Addicted to Food
by James Erlichman
Food, in this age of plenty, has become a substance of addiction and a major killer. In 2010, 62.8 per cent of adults in England were overweight and 26.1 per cent obese. Such statistics, as cited in this Guardian Short, are sobering. James Erlichman looks at our "thrifty genes", the agrarian revolution, our craving for empty calories, and pernicious food marketing in explaining why the obesity epidemic (a term first used in 1997 by the World Health Organisation) continues in the developed and developing world. Most enraging is the deception in food labelling - which is there, ironically, to inform. We learn how manufacturers mislead with portion sizes (an arbitrary measure that has little relation to what people actually eat) and wording (something low fat may be high in sugar). Sugar consumption has tripled in the past 50 years; the difference in calories between broccoli and custard-cream biscuits: 144 calories to more than 6,000. Which explains the correlation between low incomes and obesity. This book should curb appetites.
by Sheryl Sandberg
Sheryl Sandberg, Facebook's COO, is a force in business, and by her telling, always has been. If you're a go-getter who wants to be a "C-suite" executive, much of what she writes in Lean In will resonate: that women, for example, have to prove themselves to a far greater degree than men if they want to advance.

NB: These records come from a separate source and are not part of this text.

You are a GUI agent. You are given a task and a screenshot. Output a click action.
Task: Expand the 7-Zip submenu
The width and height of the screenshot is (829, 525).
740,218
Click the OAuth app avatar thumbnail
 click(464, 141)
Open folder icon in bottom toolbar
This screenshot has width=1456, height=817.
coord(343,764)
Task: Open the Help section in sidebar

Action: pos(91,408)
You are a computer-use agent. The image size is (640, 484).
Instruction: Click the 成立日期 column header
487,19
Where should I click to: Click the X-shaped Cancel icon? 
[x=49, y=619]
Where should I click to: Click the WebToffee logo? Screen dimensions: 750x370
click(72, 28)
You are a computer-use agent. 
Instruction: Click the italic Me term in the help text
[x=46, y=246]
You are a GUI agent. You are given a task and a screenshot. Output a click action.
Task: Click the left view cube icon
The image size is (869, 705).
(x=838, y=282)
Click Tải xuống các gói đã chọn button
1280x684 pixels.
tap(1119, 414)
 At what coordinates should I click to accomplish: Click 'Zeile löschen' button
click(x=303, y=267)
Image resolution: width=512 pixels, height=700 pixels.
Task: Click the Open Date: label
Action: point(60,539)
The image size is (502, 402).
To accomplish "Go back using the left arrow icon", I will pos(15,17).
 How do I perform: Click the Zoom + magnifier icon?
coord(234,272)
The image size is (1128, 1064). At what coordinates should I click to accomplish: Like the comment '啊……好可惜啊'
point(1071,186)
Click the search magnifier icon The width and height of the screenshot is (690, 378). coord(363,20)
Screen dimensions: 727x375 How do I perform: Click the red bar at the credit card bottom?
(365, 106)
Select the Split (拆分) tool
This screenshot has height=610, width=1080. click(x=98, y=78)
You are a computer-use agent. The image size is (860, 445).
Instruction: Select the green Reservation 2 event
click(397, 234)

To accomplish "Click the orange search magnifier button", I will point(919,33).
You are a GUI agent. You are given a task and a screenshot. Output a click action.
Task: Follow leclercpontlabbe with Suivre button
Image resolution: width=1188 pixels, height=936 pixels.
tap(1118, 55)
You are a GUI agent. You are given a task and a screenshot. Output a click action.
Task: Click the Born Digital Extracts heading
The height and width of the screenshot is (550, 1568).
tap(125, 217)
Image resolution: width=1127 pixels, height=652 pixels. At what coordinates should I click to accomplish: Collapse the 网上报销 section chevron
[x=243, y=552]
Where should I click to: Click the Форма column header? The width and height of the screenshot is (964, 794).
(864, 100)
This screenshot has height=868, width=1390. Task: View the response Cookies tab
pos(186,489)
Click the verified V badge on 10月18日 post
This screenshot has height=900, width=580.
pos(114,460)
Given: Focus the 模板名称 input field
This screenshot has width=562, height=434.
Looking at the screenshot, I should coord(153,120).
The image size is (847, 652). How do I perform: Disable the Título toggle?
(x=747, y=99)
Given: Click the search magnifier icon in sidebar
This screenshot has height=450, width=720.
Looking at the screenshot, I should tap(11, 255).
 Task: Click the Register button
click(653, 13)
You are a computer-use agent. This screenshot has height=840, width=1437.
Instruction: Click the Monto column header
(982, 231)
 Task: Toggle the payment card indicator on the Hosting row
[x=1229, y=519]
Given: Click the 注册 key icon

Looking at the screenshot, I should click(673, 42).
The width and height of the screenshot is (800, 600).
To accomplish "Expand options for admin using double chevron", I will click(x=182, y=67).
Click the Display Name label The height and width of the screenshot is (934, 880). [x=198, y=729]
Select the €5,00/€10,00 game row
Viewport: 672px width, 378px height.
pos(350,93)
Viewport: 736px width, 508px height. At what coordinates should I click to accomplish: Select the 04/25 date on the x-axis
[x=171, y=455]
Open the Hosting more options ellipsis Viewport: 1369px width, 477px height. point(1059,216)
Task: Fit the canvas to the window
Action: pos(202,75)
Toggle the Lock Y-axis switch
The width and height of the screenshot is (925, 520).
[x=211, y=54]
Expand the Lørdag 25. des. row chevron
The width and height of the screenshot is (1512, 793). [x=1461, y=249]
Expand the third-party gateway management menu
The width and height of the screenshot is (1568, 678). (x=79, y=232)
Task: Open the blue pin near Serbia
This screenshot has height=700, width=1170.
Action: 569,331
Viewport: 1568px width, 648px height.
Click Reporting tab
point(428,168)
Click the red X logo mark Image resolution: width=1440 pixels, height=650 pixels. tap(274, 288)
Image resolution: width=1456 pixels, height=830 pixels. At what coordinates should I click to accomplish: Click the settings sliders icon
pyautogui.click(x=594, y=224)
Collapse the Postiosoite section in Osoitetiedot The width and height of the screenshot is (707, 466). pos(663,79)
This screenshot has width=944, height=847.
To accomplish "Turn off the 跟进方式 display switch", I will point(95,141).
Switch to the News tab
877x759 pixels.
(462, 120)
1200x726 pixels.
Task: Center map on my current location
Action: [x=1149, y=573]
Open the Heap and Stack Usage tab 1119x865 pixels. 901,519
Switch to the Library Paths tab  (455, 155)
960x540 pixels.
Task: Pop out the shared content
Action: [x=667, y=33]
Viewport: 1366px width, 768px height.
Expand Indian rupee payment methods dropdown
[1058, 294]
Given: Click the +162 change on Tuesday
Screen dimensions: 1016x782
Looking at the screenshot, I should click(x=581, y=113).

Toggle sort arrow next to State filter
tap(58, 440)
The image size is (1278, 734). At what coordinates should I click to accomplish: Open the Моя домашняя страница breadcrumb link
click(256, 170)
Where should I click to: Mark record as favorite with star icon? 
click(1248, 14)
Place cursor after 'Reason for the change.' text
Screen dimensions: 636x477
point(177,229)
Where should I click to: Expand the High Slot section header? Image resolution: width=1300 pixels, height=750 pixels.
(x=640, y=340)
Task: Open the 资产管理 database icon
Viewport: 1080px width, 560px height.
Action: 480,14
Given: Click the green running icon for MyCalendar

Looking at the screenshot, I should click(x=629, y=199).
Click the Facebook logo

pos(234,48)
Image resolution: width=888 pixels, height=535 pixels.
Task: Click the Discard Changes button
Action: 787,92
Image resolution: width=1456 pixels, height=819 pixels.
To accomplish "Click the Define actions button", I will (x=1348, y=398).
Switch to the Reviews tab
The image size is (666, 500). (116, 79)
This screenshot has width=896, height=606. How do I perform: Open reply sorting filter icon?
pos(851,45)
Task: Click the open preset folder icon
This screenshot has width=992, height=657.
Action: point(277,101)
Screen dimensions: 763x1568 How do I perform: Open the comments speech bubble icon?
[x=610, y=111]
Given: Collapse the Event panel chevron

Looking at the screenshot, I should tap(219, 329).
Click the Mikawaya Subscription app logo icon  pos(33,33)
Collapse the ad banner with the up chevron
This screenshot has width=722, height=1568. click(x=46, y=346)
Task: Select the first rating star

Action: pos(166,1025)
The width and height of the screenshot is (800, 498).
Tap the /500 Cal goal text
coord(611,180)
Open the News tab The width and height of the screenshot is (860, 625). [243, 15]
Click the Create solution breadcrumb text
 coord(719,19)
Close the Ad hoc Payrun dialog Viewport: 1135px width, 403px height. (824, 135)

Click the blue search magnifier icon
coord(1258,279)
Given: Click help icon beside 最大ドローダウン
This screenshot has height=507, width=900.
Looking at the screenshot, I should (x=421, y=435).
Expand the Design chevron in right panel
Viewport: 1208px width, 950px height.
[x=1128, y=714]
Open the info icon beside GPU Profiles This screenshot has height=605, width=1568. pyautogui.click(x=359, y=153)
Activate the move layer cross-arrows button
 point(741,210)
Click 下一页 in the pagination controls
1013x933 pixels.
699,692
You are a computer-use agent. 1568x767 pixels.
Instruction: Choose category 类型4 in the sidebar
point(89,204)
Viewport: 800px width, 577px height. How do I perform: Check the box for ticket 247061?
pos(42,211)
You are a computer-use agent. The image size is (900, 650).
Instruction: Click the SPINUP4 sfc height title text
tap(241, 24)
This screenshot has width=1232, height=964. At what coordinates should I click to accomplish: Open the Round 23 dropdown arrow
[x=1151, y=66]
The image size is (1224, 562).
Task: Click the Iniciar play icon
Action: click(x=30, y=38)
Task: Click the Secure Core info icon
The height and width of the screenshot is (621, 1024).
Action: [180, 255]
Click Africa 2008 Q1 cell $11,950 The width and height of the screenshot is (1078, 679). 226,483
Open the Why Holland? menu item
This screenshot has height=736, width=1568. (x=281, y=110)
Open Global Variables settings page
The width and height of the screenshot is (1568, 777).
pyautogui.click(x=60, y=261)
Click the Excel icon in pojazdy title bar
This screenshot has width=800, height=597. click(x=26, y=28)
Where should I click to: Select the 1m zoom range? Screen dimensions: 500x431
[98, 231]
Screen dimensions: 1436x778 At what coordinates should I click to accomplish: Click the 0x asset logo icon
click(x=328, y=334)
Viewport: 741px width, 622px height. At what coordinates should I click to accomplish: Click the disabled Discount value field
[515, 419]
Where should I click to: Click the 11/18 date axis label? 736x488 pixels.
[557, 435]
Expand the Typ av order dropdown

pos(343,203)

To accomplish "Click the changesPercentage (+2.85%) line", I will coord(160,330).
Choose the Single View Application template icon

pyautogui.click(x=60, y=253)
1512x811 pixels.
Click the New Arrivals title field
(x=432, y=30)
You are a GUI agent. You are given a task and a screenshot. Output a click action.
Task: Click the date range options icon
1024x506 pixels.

Sandberg describes the continuing tendency of women to hold themselves back and to accept compensation not worthy of what they will contribute. She also discusses women being plagued by the imposter syndrome and their tendency to be promoted based on past accomplishments (as opposed to their potential). Of course the book will appeal mostly to women who, like Sandberg, want to work for behemoths and be recognised as leaders. But there will be readers so turned off by the corporate dance that, male or female, they would rather just forgo the gender battles and have little to do with her kind of world. What would you do if you weren't afraid, Sandberg wants women to ask themselves. Many, if honest, would leave the rat race once and for all.